Varnishing the blank proved to be a challenge at first. Rather than make a varnish tank I tried to cheat and brush on the varnish. That proved to be a disaster. The first varnish I tried would not dry either. I had to strip all the sections and completely start over again. I built my own dip tank and went by the directions I originally should have. I also switched to Helmsman Spar by Minwax. The result was great. Three coats and a lot of elbow grease sanding between coats, compounding and polishing and they are ready to be wrapped. The fitting and lapping of the ferrules is also something I am glad I spent weeks reading about before attempting. It is looking beautiful and should be ready for the final coats of varnish on the wraps next week. It will hard to wait a week for the finish to cure before casting it.


----------



## Backwater (Dec 14, 2014)

BlackMantis, it's looking good and it appears that your rod has a decent taper to it and a stout butt.  You need that throwing larger flies.

This was a 2 handed 9wt custom made that I field tested for a couple of years.  It had a little too much flex in the butt than I cared for.  It was designed for small tarpon, but I would never use for that.  Sent it back to the builder about 6 yrs ago.  Had some fun dock light fishing with it though.   





I had a Southbend Bamboo that was beautiful (circa 1942), but it was in such pristine condition, that I did fish it in the salt and mainly kept it as a collectors item.  But in the downsizing of my fishing/fly fishing stuff, I sold it on ebay and it brought in some good dough.

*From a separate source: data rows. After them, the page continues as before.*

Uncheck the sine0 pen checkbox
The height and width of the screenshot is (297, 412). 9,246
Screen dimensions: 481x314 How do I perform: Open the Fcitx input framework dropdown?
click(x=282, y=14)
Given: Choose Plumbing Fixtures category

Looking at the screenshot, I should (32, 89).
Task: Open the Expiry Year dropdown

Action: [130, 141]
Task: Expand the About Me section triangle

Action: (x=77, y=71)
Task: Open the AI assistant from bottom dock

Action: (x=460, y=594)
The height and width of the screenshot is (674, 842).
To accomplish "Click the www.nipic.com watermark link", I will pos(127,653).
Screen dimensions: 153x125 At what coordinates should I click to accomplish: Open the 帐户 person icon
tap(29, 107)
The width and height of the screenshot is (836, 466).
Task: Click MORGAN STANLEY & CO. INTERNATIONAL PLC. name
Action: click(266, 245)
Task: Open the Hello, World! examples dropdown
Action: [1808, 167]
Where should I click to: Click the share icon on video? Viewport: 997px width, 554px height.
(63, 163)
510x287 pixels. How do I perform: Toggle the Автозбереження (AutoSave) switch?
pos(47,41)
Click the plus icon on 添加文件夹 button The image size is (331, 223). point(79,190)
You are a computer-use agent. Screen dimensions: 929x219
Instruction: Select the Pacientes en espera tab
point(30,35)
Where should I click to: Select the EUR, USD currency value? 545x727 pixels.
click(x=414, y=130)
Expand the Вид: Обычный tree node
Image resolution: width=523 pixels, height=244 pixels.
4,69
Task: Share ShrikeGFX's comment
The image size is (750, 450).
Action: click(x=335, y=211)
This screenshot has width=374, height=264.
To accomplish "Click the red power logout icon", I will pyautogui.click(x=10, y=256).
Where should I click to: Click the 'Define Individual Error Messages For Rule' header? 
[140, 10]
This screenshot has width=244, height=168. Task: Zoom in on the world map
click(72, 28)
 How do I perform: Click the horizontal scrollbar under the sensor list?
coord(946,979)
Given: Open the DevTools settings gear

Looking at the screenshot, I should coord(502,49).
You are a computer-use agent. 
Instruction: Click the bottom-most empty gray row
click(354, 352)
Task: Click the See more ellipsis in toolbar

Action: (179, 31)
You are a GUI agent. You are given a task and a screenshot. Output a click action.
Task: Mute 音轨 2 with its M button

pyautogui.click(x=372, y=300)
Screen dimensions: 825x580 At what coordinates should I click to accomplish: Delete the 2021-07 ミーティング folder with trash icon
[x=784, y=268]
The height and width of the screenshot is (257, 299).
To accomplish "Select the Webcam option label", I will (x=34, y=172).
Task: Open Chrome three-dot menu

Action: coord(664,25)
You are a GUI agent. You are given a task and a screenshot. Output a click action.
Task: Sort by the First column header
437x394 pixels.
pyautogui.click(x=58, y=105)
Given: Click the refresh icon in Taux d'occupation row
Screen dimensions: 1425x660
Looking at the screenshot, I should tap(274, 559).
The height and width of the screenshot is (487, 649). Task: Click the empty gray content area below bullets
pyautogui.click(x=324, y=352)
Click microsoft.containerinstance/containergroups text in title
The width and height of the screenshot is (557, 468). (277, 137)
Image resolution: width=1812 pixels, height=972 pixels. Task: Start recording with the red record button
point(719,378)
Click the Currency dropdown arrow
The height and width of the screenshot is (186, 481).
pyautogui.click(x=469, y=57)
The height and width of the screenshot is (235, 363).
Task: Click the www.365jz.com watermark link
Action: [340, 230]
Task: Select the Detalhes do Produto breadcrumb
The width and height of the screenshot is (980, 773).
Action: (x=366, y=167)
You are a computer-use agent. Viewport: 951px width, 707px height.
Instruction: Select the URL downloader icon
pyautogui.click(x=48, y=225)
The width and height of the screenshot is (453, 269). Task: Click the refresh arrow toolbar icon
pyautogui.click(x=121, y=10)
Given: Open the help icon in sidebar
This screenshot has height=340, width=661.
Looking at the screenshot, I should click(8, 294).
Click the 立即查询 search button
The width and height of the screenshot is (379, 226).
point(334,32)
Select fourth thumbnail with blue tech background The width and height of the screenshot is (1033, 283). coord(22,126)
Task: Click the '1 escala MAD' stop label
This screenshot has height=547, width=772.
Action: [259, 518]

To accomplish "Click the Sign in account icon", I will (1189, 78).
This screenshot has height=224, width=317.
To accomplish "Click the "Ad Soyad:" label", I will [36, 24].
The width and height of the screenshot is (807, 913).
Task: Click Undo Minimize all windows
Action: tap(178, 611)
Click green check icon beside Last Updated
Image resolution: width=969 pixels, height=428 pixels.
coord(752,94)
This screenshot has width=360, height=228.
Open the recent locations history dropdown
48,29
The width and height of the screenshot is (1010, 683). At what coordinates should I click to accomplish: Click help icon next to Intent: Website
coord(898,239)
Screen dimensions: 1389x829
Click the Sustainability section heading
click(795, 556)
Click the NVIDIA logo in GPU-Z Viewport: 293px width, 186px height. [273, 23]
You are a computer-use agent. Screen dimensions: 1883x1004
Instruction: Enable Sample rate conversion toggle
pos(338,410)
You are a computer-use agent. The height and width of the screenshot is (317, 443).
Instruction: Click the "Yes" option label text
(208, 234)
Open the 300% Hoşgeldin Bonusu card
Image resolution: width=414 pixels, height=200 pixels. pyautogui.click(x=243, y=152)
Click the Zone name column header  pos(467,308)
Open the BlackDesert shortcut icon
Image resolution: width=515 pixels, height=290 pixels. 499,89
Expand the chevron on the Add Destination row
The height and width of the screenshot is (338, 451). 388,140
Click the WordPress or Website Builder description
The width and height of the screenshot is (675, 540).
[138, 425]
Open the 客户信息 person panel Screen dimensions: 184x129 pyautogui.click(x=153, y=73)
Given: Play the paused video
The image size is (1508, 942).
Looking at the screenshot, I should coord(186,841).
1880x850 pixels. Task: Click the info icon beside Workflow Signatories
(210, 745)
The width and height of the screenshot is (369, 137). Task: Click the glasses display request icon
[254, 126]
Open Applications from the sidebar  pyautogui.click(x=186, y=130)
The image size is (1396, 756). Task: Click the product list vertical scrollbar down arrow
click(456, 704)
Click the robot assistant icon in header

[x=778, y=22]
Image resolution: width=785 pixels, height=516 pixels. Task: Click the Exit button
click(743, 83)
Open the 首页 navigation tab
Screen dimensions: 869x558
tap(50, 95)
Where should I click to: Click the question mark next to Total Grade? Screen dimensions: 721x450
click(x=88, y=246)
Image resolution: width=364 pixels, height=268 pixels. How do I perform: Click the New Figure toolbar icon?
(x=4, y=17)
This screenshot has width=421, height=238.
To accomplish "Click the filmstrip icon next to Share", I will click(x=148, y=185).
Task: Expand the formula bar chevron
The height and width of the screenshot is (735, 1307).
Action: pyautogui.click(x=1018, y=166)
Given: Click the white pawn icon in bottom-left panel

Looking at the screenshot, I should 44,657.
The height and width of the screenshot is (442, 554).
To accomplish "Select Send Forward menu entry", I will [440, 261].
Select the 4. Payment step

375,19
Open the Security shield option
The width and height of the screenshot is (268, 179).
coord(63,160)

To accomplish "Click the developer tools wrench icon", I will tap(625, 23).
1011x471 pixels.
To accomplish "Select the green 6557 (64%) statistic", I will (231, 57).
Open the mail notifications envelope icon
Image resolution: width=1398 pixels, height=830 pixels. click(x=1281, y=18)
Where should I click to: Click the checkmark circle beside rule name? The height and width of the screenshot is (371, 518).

One rod that I had that I would buy again and re-do was a 6wt - 3 piece Montague Sunbeam.  That rod had a nice medium action (in todays standards) with a heavier butt section for lifting, fighting big fish and throwing larger flies.  You can buy them cheap enough since they were a production Japanese built rod in the 40's and 50's to compete against the US built bamboos.  Again, I sold mine but if I knew how to re-build rods or build rods, I would have kept it and modernize it.  I'm hoping to learn to build fly rods in the near future so I might pick up one on ebay for a project 6wt bamboo.


----------



## kamakuras (Feb 23, 2012)

Took the rod out this weekend and it casts great! I really am pleased with the action and strength of the rod although I didn't catch anything due to the weekend boat traffic in the river up here. My only regret was using color protector on the wraps. I did three coats on the silk then varnished. They were not sealed I guess and have a "tiger stripe" look where some of the color protector penetrated the thread. There is a brand specifically made for silk I may try or just varnish the silk directly and get the transparent look. I am finishing the second tip now and will just varnish the silk to see how I like it. Oh well it was a good learning experience before I start my next project of planing my own blank from scratch. Now I am going to see how it handles a redfish this weekend.


----------



## Backwater (Dec 14, 2014)

Some of the rod guys might have a better solution, but there is a possibility that the color protector and the varnish are not compatible with each other.  I have fixed issues similar to that in the pass by taking a heat gun and just barely heating it up to get that striping effect out.  Maybe you can experiment by re-creating the same thing on a thin 1/8" dow (from walmart).  Letting it set up as long as you did your rod and then taking the heat gun to it to see if that solve that effect.  Again, just heating it lightly and not making the varnish bubble. It's a common occurrence when someone uses a oil based product over a water based product (or vise versa).


----------



## kamakuras (Feb 23, 2012)

Thanks for the great suggestion. I am going to do some experimenting just like you said before I finish my next rod and see what works best.


----------